It's kinder really not to mention my cooking over this holiday period. My ability to cook pretty much left and didn't leave a forwarding address. I was all fingers and thumbs and nothing worked out like I wanted it to. Still - by leaving it in the hands of other people we managed to eat pretty well!
Our meals at home were mainly centred on the braai, as South Africans call the barbecue. Paul's parents have this very nifty built-in arrangement, with adjustable racks, a good-sized grate for building your fire (because Real Men cook on wood, don't you know) and an arm that extends to hang your potjie.
We had lamb chops, boerwors, spatchcocked chickens and loads of vegetables. I've had Paul's barbecued lamb chops and spatchcocks before, obviously, and it is always a treat - especially the karoo lamb we were eating. Like Australian saltbush lamb, or the British saltmarsh lamb, the animals graze on wild plants and herbs and end up getting a herbal, seasoned flavour from the fodder. It is particularly succulent and delicious, and Paul's dad had stocked the freezer with it before we arrived. And his prodigious wine cellar is very well stocked with lovely wines that go very well with barbecued lamb. Lucky me!
The one thing that was new to me, in the field of barbecued meat, was the ribbetjie - which is not, as you may guess, frogs legs; the -jie suffix is pronounced "key" and is a diminutive so ribbetjie are "little ribs". Lamb ribs, in fact. Now, I have eaten beef ribs and pork ribs many times, but I can't remember ever even seeing a lamb rib. Which is a crying shame because they are delicious. There is much more meat on them than I would have expected, and for the sort of people who like picking food up in their hands and gnawing on bones they are just superb.

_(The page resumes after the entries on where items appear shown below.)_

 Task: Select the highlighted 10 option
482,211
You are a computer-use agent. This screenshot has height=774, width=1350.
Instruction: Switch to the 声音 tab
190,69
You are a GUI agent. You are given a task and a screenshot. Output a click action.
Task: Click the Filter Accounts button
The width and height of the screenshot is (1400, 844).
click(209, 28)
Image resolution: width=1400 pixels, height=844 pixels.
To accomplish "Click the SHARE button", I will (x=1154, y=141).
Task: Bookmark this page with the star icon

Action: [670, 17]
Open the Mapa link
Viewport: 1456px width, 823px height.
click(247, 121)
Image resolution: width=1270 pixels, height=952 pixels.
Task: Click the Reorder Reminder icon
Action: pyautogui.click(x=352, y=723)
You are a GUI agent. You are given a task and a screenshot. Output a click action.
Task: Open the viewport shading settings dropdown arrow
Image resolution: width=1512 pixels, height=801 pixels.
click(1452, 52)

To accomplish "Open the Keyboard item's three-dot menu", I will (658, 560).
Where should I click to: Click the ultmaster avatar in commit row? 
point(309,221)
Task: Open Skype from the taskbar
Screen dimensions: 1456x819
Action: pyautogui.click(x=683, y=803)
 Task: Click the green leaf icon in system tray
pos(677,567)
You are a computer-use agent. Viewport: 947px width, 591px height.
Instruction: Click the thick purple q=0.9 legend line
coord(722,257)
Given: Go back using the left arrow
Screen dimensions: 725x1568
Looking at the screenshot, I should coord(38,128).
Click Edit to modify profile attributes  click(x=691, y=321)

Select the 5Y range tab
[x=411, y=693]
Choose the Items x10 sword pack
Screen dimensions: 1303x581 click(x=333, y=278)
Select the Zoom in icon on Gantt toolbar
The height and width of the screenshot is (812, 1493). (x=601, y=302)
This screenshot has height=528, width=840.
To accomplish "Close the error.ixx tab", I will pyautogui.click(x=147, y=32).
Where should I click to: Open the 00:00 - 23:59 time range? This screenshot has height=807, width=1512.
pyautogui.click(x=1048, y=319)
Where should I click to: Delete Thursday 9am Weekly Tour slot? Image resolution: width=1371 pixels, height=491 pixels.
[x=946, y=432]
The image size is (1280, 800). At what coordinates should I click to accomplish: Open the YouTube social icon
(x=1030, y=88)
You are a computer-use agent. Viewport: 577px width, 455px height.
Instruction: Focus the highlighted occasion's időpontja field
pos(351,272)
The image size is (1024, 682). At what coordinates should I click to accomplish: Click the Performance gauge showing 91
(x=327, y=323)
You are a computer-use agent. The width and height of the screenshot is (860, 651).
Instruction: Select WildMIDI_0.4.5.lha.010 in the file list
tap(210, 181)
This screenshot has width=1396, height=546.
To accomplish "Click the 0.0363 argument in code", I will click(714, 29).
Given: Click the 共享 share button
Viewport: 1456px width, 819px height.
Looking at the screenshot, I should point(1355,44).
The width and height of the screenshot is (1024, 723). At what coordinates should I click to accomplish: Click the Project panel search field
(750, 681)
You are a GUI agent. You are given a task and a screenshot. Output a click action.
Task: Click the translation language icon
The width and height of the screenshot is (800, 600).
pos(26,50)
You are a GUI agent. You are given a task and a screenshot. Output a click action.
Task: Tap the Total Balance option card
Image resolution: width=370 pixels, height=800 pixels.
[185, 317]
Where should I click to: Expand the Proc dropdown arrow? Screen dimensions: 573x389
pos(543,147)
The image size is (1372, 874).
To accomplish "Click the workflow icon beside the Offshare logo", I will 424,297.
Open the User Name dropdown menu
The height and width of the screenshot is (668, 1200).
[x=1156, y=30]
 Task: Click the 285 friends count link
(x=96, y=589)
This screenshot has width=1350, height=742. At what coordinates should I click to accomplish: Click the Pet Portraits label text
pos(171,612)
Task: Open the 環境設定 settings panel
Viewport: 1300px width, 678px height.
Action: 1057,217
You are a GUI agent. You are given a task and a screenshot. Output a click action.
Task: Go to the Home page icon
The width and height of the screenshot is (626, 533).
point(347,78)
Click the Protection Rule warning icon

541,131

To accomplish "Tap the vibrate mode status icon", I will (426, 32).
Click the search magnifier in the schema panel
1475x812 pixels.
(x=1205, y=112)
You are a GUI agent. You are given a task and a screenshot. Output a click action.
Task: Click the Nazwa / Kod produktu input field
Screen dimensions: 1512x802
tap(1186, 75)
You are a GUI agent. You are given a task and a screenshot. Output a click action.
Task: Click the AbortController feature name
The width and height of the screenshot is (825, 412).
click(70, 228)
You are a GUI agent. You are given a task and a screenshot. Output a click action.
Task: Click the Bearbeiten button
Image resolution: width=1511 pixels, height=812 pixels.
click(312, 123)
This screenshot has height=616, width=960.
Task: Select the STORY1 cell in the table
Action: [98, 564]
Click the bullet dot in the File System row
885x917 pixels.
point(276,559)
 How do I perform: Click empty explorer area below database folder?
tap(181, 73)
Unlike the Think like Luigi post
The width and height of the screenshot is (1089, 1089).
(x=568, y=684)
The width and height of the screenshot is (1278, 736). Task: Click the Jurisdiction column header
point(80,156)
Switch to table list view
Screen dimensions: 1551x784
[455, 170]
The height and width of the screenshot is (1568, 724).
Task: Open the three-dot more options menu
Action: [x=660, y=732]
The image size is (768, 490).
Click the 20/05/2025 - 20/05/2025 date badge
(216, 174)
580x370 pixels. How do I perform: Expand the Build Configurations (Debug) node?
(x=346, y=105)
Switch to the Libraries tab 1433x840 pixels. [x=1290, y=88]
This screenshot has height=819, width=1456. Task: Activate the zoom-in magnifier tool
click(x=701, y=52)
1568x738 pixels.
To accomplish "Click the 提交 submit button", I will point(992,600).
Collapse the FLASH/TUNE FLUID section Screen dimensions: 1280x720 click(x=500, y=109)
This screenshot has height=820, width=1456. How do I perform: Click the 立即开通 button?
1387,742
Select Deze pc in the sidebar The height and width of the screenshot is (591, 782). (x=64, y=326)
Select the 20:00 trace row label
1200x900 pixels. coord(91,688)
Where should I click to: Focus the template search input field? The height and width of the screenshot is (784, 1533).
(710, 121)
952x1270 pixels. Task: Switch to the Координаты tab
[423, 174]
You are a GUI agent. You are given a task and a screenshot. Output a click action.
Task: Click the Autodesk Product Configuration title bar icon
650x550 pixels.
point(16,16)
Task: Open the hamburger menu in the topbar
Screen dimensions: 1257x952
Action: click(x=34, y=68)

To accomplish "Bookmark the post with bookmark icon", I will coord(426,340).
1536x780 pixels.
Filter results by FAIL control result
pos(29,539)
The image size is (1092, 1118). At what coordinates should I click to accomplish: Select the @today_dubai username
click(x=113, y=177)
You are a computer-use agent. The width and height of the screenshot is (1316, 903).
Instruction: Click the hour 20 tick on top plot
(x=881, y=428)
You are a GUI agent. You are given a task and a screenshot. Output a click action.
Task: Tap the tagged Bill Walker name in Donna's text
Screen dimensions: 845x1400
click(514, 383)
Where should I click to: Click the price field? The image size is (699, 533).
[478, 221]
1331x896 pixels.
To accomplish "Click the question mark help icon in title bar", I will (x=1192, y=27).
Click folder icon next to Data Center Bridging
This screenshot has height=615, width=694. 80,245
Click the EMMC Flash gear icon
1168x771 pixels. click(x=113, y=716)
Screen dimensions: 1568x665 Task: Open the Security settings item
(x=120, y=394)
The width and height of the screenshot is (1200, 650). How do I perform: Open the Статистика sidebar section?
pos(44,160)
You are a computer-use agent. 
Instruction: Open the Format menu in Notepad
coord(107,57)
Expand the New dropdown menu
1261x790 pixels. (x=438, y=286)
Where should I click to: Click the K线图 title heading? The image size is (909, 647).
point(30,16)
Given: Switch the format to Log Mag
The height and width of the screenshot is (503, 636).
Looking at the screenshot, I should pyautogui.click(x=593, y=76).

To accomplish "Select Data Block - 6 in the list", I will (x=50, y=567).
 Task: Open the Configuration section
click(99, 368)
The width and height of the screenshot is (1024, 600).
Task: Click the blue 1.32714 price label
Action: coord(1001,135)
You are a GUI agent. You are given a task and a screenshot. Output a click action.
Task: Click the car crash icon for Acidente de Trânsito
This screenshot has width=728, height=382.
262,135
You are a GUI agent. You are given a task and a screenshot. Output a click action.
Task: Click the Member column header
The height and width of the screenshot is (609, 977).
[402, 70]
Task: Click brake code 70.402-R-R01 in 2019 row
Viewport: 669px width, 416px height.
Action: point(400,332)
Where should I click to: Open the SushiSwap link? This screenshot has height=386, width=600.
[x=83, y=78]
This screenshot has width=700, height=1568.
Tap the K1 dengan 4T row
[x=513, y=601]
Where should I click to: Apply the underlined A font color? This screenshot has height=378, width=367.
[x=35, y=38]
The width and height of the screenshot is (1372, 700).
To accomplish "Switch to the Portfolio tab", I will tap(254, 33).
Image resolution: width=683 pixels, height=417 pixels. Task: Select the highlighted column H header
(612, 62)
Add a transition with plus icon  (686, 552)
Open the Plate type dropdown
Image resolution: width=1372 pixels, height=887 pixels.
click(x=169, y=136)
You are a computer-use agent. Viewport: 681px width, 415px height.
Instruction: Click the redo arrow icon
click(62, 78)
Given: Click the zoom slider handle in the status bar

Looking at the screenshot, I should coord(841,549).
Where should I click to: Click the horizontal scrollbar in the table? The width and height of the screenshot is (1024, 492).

We'll have to try to work on our butcher to get us some over here.
There were a couple more traditional dishes that I was pretty keen to try.
Koeksisters are a little cake that seems to polarise South Africans - you either think they are utterly ambrosial or tooth-achingly sweet and cloying. I still haven't formed an opinion, because apparently these ones were stale and not at all as they should be. They should be crisp and dripping with syrup. These weren't. Better luck next time!
Bobotie is a spiced minced beef dish, covered in an egg topping, and Paul has often told me how nice his mum's version is. He's right - it is! It sort of has a meatloaf texture, and you serve it with rice and Mrs Ball's chutney. Very tasty!